Despite promising results in animal studies, in the absence of simultaneous dietary intervention, chitosan supplementation has produced no statistically significant changes in total serum cholesterol levels in three randomised clinical trials (n = 175) of patients with hypercholesterolaemia.29–31 One trial of poor methodological quality, in which patients were restricted to 1000 kcal/day in addition to receiving chitosan treatment, showed reductions of 23.9% and 10.4% following treatment with chitosan and placebo, respectively.32
Coenzyme Q10 is synthesised in large quantities for the food supplement market and promoted for a wide range of indications from heart failure to a general tonic.

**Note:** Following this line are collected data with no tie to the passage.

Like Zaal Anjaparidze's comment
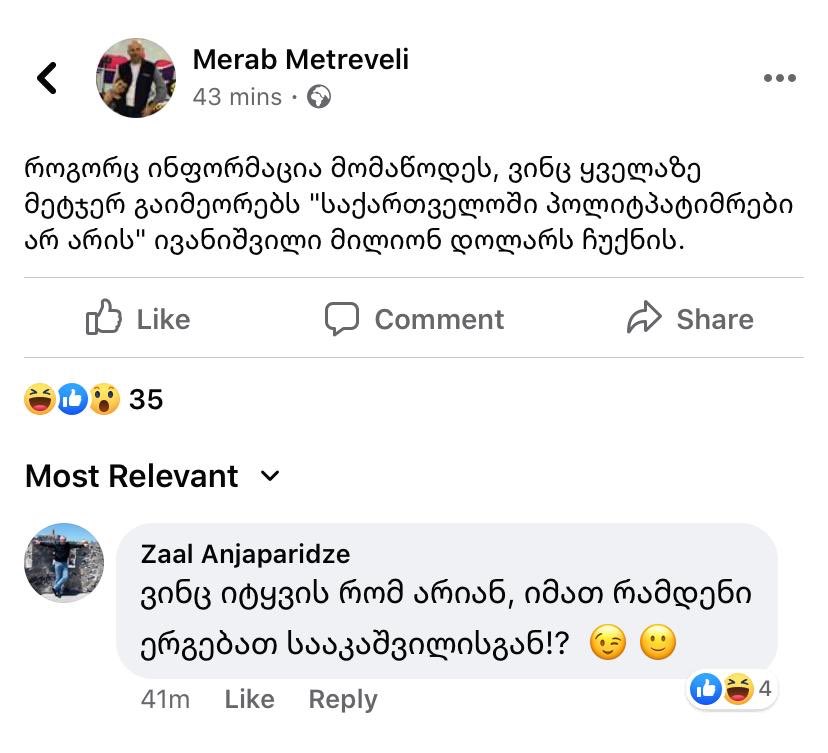828x753 pixels. point(249,700)
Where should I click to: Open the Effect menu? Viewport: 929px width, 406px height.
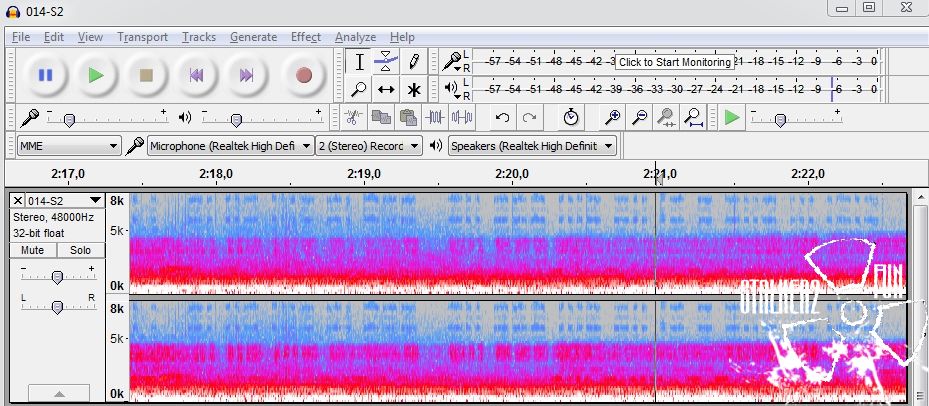coord(305,37)
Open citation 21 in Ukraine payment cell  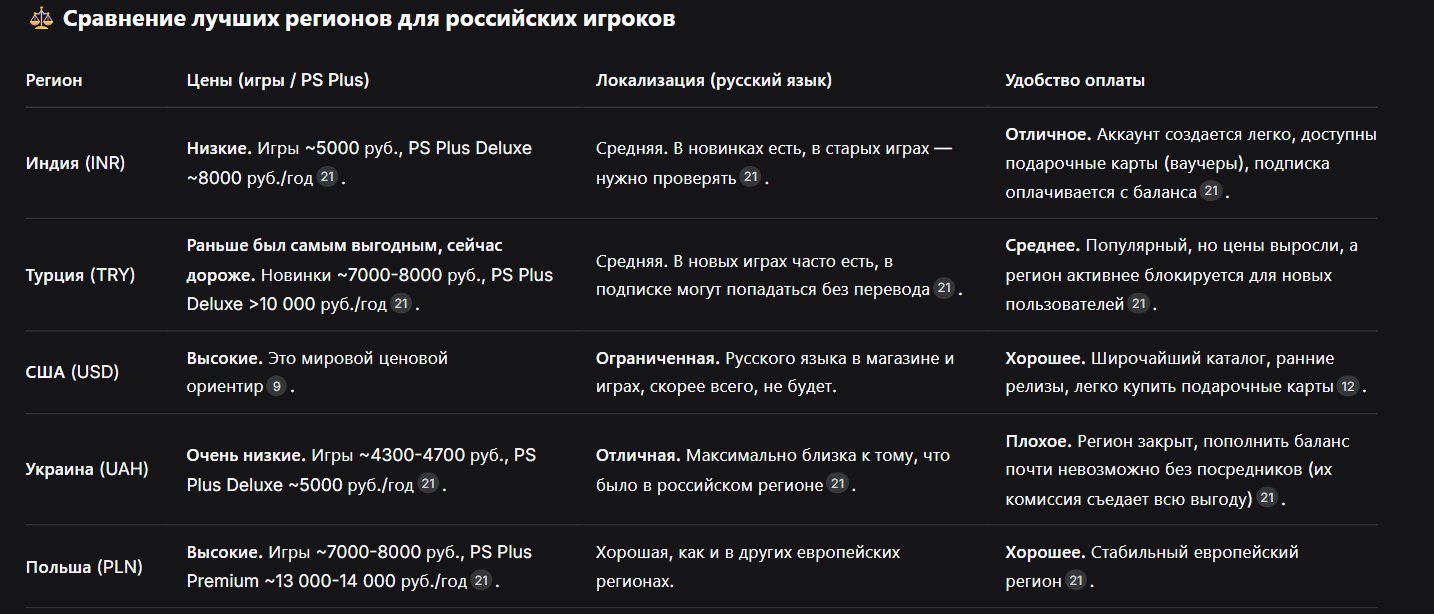coord(1267,497)
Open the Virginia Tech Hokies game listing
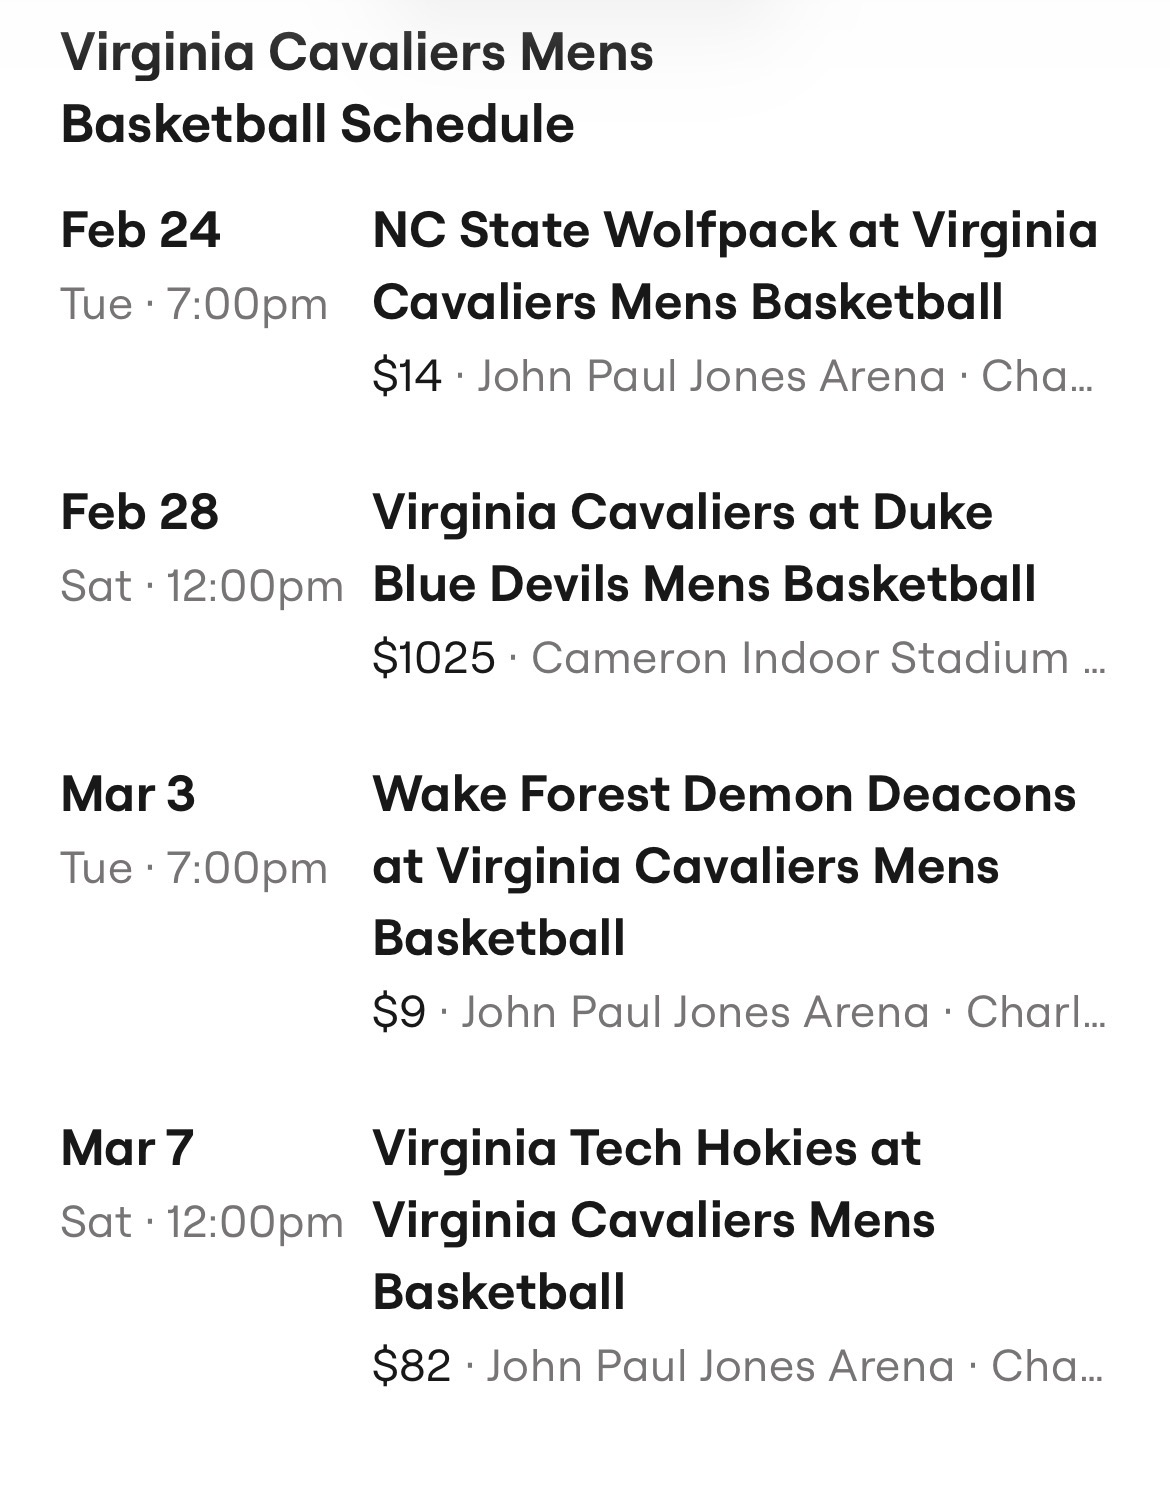Screen dimensions: 1170x1511 [x=654, y=1220]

It is present in most cells of the body, with highest concentrations found in the heart, liver, kidneys and pancreas. In a randomised, double-blind, placebo-controlled trial of 47 patients with acute coronary disease, 28 days’ treatment with coenzyme Q10 (120 mg/day) resulted in increases in high-density lipoprotein (HDL) cholesterol (7.5%; P < 0.05) but no changes in total cholesterol levels.33
Several water-soluble dietary fibres, e.g. guar gum, psyllium and oat fibres, are used either alone or in combination in the treatment of hypercholesterolaemia. Clinical trials have shown varying effects on blood lipids ranging from no change to decreases of 20% in total serum cholesterol.34,35 The differences in results may be attributable to differences in methodological quality, sample sizes, type of patient included and concurrent factors such as diet. The US Food and Drug Administration (FDA) has approved health claims for two dietary fibres, β-glucan (0.75 g/serving), found in oat products, and psyllium (1.78 g/serving), obtained from Plantago ovata, on the assumption that four servings per day would reduce cardiovascular disease risk. A randomised clinical trial of 68 hyperlipidaemic patients designed to assess the effectiveness of this regime compared a high-fibre diet that included four servings per day of foods containing β-glucan or psyllium with a control low-fat, low cholesterol diet for 1 month. Compared with the control diet, the high-fibre diet reduced total cholesterol by 2.1% (P = 0.003).36
Several randomised clinical trials of yoga and/or relaxation techniques for serum cholesterol reduction have been reported. The most recent trial was performed in India and involved 42 men with angiographically proven coronary artery disease, randomised to receive either management with risk factor control and diet (control group) or yoga, risk factor control, diet and moderate aerobic exercise (yoga group) for 12 months. Compared with the control group, a greater reduction in total serum cholesterol was seen in the group receiving the yoga programme. Reductions in the number of anginal episodes and revascularisation procedures required were also noted.37
There is evidence from randomised clinical trials for a wide range of herbal medicinal products and food supplements which may be of use in serum lipid reduction as adjuncts to the lifestyle and dietary changes often required of patients with hypercholesterolaemia. Compelling evidence exists for garlic and dietary fibres, but the effect sizes are modest and considerably less than that of synthetic lipid-lowering drugs. Yoga may also be a useful addition to management, although further research is needed. While several of the other products, such as fenugreek, guggul and red yeast rice, have demonstrated useful effects in some trials, the methodological quality of these on the whole is poor, and more data are required to fully elucidate their potential value.